At the convention, he makes a new collection of friends, albeit with varying levels of hesitation.  The first is hotel prostitute Bree (Alia Shawkat from Arrested Development), whose come-on Tim completely fails to recognize, offering her a butterscotch candy instead of a cigarette.  The next is convention roommate Ronald Wilkes (Isiah Whitlock Jr.).  They're joined by obnoxious fellow agent Dean Ziegler (John C. Reilly), who Tim's boss has specifically warned him to avoid.  And finally there's Joan Ostrowski-Fox (Anne Heche) whose brashness intrigues and befuddles Tim, and who is herself intrigued and befuddled by his earnestness.

Throughout the weekend, each of the characters gets an opportunity to defy expectations.  Well, maybe not Bree (who, one must admit, exists primarily as a plot device), although she does bail on a potentially profitable convention night to take Tim to house party, but the four insurance agents each get at least one scene to play against character.




 What struck me most on my recent viewing was that four main characters (Tim, Ronald, Deanzie and Joan) each represent our own anxieties about ourselves.  Tim isn't just earnest; he's the clueless naif we each fear ourselves to be when we make ourselves vulnerable to something new, to the world that is bigger than our own back yard.  Ronald is the boring person we fear we are in small talk.  Dean is the overbearing doofus that we worry others will see us as when we speak with confidence, whether real or feigned.  Joan was a little harder to figure out, but I think she's how lost we can feel in our own lives -- overwhelmed but incomplete by living up to expectations and unconvinced by our own self-assurance.  Together, the four of them create a kind of balance, and their acceptance of each other creates a kind of balance between them.

And mayhem.  Don't get me wrong, it's not all cuddles.  The way they rub against each other leads to all kinds of internal and external conflict, but through it, they learn to accept and rely on each other thus becoming something new, something whole.

The movie is packed with rock-solid character actors.  Beyond Helms, Reilly, Heche, Whitlock, Shawkat and Weaver, Stephen Root (News Radio) and Kurtwood Smith (Robocop, That 70s Show) represent Tim's rock-and-a-hard-place.  Tom Lennon and Rob Corddry both appear in almost cameo roles, but Lennon's character -- and the seamy circumstances of his death early in the film -- thread through much of what happens later.
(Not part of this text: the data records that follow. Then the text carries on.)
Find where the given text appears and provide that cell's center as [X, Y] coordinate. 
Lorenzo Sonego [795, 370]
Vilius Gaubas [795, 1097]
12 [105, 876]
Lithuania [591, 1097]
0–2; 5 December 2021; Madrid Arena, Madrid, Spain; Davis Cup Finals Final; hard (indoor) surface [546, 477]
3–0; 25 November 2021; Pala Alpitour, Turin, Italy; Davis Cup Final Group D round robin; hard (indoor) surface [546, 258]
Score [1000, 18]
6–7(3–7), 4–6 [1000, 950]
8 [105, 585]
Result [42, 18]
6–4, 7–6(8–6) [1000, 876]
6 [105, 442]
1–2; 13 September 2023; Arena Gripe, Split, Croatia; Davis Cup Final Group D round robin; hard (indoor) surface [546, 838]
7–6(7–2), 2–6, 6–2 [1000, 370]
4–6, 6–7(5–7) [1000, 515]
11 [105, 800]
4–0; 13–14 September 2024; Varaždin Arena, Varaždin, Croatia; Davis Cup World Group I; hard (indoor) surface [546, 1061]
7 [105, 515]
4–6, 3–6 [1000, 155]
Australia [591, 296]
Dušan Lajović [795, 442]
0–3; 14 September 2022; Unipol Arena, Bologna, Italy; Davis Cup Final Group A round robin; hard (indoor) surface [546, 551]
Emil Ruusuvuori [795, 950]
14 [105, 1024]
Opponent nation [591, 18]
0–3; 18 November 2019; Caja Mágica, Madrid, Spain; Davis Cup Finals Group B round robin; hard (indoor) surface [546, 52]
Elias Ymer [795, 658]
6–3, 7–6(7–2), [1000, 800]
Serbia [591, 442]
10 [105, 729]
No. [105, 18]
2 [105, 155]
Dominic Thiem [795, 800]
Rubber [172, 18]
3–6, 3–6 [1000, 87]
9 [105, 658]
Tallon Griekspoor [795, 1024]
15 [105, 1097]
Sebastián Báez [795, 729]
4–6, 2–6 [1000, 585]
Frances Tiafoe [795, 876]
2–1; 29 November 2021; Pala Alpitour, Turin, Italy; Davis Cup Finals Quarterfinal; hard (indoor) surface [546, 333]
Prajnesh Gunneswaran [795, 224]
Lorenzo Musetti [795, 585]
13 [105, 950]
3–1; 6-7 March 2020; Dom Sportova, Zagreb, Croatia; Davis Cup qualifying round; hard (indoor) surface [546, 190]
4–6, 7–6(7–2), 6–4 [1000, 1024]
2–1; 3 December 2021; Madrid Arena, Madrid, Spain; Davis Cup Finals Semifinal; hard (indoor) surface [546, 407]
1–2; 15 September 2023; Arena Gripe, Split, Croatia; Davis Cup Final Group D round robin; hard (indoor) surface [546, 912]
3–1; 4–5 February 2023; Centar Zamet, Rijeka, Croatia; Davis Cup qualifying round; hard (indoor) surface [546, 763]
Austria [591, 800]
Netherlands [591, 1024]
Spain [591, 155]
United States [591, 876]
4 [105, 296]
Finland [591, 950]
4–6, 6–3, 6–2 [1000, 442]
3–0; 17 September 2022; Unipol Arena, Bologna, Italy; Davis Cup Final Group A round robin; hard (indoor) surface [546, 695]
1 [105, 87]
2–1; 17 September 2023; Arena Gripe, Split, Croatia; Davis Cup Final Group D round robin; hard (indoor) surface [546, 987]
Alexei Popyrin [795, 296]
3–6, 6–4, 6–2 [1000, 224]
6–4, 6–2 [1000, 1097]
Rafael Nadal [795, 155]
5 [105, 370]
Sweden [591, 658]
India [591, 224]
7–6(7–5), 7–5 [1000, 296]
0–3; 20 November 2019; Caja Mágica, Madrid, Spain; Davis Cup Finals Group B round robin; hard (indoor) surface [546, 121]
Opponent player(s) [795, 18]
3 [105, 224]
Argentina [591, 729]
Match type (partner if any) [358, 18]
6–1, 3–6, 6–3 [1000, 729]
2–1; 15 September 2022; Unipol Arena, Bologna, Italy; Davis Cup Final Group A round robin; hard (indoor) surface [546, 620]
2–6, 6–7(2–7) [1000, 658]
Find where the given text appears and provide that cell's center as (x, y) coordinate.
Cedar Rapids never resorts to the squirmy Comedy of Discomfort that has become the trend in "edgy" and "indy" comedy.  There's shame and embarrassment aplenty, but it's the result of Tim's earnestness coming into conflict with the big nasty world.  He doesn't always do the right things, but he does the wrong things for the right reasons.  His pains are growing pains, and his weekend of confronting his own fears and misconceptions about the world and the wild ride that ensues turn out to be one of those life-changing experiences that strike from out of the blue when we venture beyond the fields we know.